Search code examples
pythonsasretain

In SAS, what is the use of RETAIN when setting 2 datasets, and the equivalent in Python?


I am trying to re-code some SAS code into Python. I have the below SAS code:

DATA DF_FINAL;
    RETAIN UEN UEN_NO FEE;  
    SET DF_ADJ1 DF_ADJ2;
    KEEP UEN UEN_NO FEE;
RUN;

I don't understand what RETAIN is needed for and I need the equivalent in Python. I tried running the code without the RETAIN line but get the same output. Please assist.

Thank you


Solution

  • The real purpose of a RETAIN statement is to indicate that the values of a NEW variable that is being calculated in the data step should NOT have its values reset to missing when the data step starts processing the next observation.

    In this step the RETAIN's formal purpose has no effect. That is because the data step is not calculating any new variables. The only source of values for variables are the input datasets. And variables sourced from input datasets are already "retained".

    So the RETAIN statement's only purpose in that data step is to make sure that UEN and UEN_NO are the first two variables in the datasets. So when you print or look the data those two will appear in columns 1 and 2.

    The reason it works is because SAS creates the list of variables in the data step in the order it first sees them.

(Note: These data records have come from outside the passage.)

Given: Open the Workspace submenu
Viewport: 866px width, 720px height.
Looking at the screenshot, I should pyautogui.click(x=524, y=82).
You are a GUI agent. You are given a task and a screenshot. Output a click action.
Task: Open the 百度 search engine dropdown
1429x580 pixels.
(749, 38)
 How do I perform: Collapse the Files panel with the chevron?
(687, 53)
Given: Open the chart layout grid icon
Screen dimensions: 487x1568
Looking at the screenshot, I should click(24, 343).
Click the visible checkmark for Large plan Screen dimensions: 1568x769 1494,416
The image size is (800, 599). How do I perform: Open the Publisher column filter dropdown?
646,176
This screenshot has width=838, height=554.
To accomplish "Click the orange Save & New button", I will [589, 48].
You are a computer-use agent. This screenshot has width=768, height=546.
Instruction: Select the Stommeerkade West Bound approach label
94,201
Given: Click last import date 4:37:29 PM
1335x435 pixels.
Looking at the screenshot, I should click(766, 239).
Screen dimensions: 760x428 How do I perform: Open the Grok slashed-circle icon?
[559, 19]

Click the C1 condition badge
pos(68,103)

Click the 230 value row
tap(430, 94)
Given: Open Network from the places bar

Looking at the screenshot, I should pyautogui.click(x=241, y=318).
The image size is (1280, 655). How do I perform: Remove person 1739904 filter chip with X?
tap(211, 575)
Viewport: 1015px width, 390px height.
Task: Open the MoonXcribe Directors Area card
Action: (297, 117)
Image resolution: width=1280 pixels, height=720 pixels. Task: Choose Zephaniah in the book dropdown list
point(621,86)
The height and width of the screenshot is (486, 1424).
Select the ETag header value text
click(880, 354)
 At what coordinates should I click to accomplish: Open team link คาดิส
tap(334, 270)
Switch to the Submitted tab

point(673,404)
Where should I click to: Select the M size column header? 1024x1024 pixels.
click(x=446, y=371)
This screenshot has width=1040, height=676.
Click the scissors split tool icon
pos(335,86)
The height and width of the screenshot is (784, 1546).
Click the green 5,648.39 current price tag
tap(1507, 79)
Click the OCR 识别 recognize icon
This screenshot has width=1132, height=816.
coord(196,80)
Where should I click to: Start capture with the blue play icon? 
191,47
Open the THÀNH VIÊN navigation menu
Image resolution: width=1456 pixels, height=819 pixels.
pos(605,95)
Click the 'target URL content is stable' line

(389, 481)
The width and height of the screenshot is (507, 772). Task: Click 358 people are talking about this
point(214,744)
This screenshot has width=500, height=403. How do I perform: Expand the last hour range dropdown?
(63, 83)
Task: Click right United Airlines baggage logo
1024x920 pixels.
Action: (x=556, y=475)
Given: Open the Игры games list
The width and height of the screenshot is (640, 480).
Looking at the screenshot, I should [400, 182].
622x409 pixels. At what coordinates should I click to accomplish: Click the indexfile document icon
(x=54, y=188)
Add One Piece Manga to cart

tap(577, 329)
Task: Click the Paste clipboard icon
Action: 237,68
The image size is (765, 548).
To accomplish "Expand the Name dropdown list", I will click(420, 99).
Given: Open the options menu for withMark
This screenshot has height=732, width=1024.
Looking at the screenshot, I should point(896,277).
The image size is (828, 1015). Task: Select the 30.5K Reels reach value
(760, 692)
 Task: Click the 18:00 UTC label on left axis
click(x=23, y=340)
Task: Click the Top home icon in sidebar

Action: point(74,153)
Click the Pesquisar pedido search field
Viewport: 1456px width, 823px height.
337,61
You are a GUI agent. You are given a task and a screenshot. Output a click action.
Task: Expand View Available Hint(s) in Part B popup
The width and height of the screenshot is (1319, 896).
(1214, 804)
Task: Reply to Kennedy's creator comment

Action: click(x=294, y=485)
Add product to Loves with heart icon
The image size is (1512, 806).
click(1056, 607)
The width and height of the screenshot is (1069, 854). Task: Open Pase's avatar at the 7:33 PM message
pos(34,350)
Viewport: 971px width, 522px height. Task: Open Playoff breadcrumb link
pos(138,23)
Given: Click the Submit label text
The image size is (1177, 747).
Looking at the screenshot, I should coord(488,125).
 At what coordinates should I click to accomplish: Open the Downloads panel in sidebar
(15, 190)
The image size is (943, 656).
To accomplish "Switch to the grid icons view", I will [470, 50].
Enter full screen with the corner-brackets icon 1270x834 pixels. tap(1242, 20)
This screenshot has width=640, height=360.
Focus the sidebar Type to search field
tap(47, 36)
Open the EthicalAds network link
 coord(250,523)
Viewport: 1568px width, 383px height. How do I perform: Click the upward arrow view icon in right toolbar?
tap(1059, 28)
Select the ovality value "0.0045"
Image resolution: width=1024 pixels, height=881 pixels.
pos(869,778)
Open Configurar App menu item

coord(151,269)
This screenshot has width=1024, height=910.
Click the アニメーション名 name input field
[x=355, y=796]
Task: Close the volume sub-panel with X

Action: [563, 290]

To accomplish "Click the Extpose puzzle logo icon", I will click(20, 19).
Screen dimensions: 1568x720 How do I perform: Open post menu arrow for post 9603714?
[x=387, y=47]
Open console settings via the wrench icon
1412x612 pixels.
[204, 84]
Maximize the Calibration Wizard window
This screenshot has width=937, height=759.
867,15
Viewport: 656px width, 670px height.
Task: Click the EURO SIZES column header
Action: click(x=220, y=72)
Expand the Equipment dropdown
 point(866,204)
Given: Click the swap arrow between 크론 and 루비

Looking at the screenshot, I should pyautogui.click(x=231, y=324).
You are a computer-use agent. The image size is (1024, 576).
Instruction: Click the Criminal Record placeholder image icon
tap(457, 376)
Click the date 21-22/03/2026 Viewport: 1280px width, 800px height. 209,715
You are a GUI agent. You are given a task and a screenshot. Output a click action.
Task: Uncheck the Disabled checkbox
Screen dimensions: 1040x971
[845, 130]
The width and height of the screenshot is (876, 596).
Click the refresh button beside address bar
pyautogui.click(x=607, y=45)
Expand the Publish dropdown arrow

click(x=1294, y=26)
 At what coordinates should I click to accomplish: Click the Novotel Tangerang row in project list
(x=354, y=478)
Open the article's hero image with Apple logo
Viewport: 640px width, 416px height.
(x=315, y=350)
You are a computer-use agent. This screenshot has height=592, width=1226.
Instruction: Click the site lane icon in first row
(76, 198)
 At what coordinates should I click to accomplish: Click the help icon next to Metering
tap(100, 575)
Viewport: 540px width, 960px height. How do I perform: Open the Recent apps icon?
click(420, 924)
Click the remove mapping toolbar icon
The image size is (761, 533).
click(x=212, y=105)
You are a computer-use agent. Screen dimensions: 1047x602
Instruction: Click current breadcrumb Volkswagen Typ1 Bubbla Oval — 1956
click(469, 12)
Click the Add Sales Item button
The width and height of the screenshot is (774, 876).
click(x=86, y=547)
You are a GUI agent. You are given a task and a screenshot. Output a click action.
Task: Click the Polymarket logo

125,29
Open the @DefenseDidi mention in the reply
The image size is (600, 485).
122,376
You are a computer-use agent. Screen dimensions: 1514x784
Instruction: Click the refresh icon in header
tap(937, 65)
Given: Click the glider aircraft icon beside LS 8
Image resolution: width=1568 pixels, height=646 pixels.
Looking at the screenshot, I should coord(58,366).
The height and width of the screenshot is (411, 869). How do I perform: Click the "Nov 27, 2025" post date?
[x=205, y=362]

    The reason people use RETAIN instead of some other statement to get this side effect of setting the variable order is that unlike references to variable names in other statements (like an assignment statement) SAS does not force a TYPE on the variable when it sees it in the RETAIN statement. So the type and storage length will be determined by how those variables are defined in the source dataset(s).